Document section:

------------------------

An unsuccessful claim is not necessarily sanctionable. For sanctions under 28 U.S.C. § 1927 to be appropriate, an attorney must have unreasonably and vexatiously multiplied the proceedings; there must be evidence of recklessness, bad faith, or improper motive. Manax v. McNamara, 842 F.2d 808, 814 (5th Cir.1988). The district court held that Hogue’s persistence in pursuing his federal claim did not rise to the required level of misconduct. We agree.

We next turn to the City’s motion in this Court seeking damages and costs on appeal under Fed.R.App.P. 38. The City alleges that Hogue has failed to properly invoke the jurisdiction of this Court, yet continues to prosecute this appeal, and that the appeal itself is frivolous. We find that Hogue’s appeal is not so without merit as to constitute a frivolous appeal justifying an award of damages to the City. Accordingly, we deny the City’s motion for damages under Fed.R.App.P. 38.

------------------------

Brief 1:
According to the opinion excerpt, what must an attorney have done for sanctions under 28 U.S.C. § 1927 to be appropriate?

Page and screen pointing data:
------------------------

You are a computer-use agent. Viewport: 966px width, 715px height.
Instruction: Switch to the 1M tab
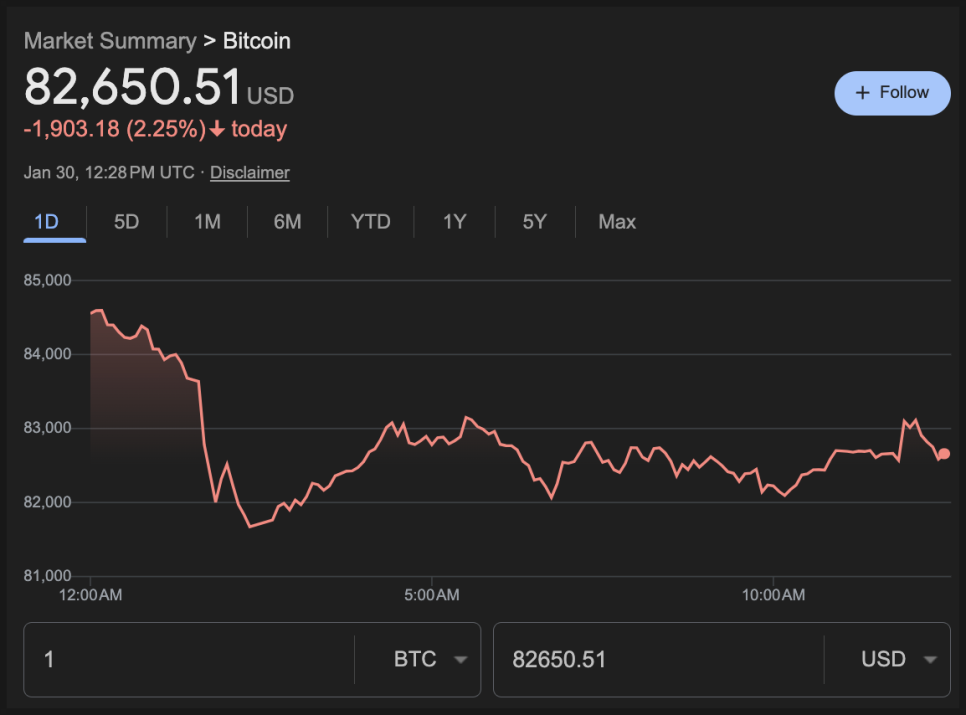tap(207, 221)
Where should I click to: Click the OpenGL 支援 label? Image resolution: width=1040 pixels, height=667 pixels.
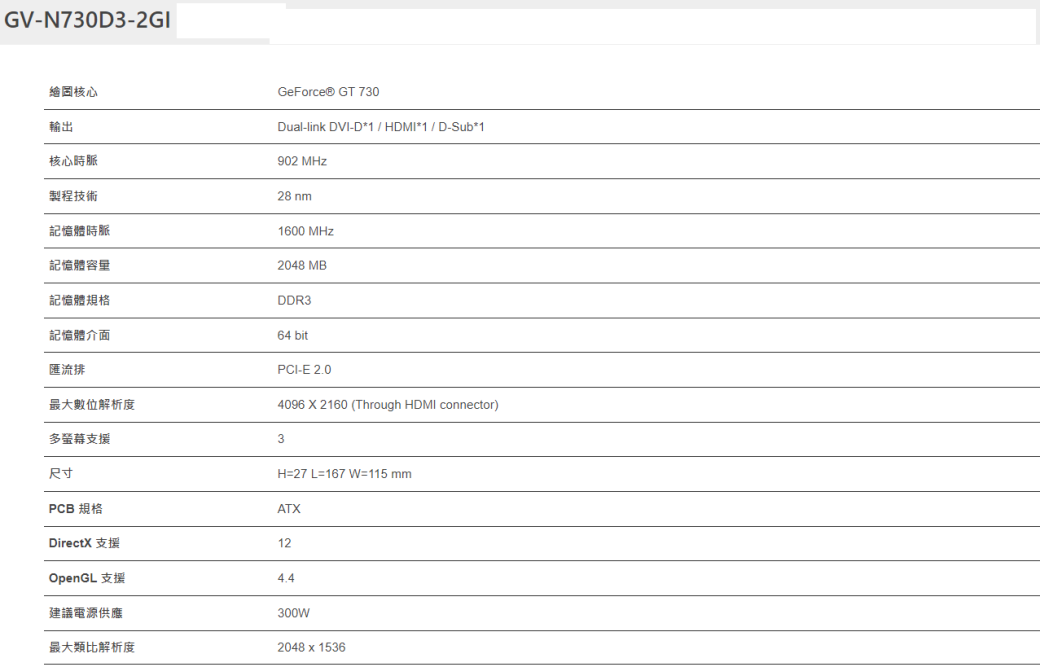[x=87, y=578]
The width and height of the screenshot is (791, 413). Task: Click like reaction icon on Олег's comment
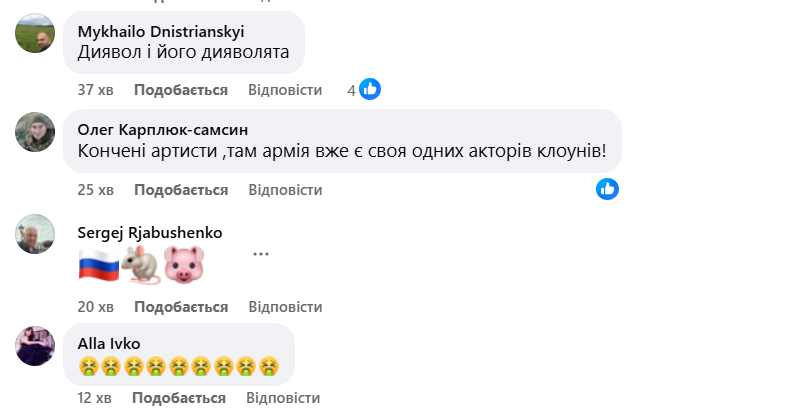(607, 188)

------------------------

Brief 2:
Rewrite the entries from the line containing "Where should I" through the end of the entries, swapping "comment" for "post" and changing nothing else. Omit the pictures.

Task output 1:
The attorney must have unreasonably and vexatiously multiplied the proceedings.

Task output 2:
Where should I click to: Click the OpenGL 支援 label? Image resolution: width=1040 pixels, height=667 pixels.
[x=87, y=578]
The width and height of the screenshot is (791, 413). Task: Click like reaction icon on Олег's post
(607, 188)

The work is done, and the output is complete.